* Document excerpt *
* * * * *

Traditional Private Placement Safe Harbour — Prohibition on General Solicitation
SEC Rule 506(b), codified at 17 C.F.R. § 230.506(b) under the Securities Act of 1933, establishes the traditional private placement safe harbour under Section 4(a)(2) of the Act, providing objective conditions under which an issuer may offer and sell an unlimited amount of securities to an unlimited number of accredited investors and up to 35 non-accredited but sophisticated purchasers in any 90-calendar-day period, without registering those securities with the Commission and without engaging in any form of general solicitation or general advertising.
Rule 506(b) is the most commercially significant rule in the entire Regulation D framework and one of the most consequential provisions in the United States capital markets — the foundational mechanism through which the overwhelming majority of private equity, venture capital, hedge fund, real estate, and private debt capital is raised in the United States. By providing issuers with a clear and objective safe harbour from the registration requirements of Section 5 of the Securities Act, Rule 506(b) enables the private capital markets to function at the scale and velocity that the modern economy requires, while maintaining investor protection through the accredited investor threshold, the sophistication requirement for non-accredited participants, the information obligations applicable where non-accredited investors participate, and the comprehensive bad actor disqualification framework.
Overview and Regulatory Purpose
Section 4(a)(2) of the Securities Act exempts from the Act's registration requirements transactions by an issuer not involving any public offering. The precise boundaries of the Section 4(a)(2) exemption are not defined in the statute itself — the phrase not involving any public offering was interpreted by the Supreme Court in SEC v. Ralston Purina Co. (1953) as turning on whether the offerees need the protection of the Securities Act, with the key inquiry being whether they have access to the same kind of information that a registration statement would provide and whether they are capable of fending for themselves. This judicial standard, while substantively sound, was practically difficult to apply — issuers had no ex ante certainty about whether their offering satisfied the non-public offering exemption until after the fact, if then.
Rule 506(b) addresses this uncertainty by providing objective safe harbour conditions under which the Section 4(a)(2) exemption is available as a matter of law. An issuer that satisfies Rule 506(b)'s conditions — no general solicitation, sales only to accredited investors and up to 35 non-accredited sophisticated purchasers, information delivery to non-accredited investors, and compliance with the bad actor disqualification framework — can be confident that its offering qualifies for the Section 4(a)(2) exemption without undertaking the facts-and-circumstances analysis that the judicial standard otherwise requires. The safe harbour character of Rule 506(b) is therefore not merely a semantic label — it provides genuine legal certainty that transforms the commercial viability of private capital formation by removing the uncertainty that would otherwise attach to every private offering relying on the open-ended Ralston Purina standard.

* * * * *

* Aim *
According to the Rule 506(b) excerpt, how many non-accredited purchasers may an issuer sell to in any 90-calendar-day period? Rely only on the Rule 506(b) excerpt.

* Provided data *
* * * * *

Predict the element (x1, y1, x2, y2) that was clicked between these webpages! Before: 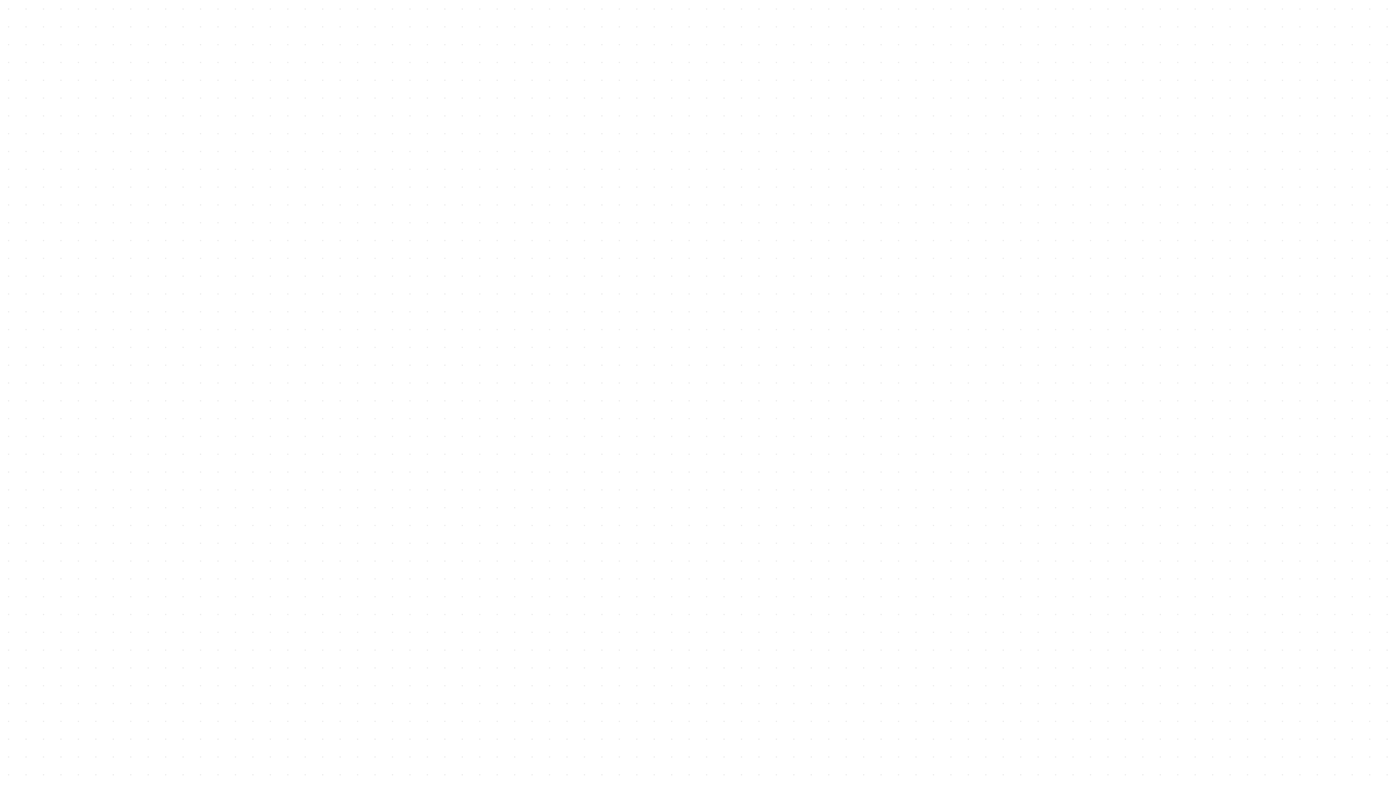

* * * * *

* Solved exercise *
Up to 35 non-accredited but sophisticated purchasers.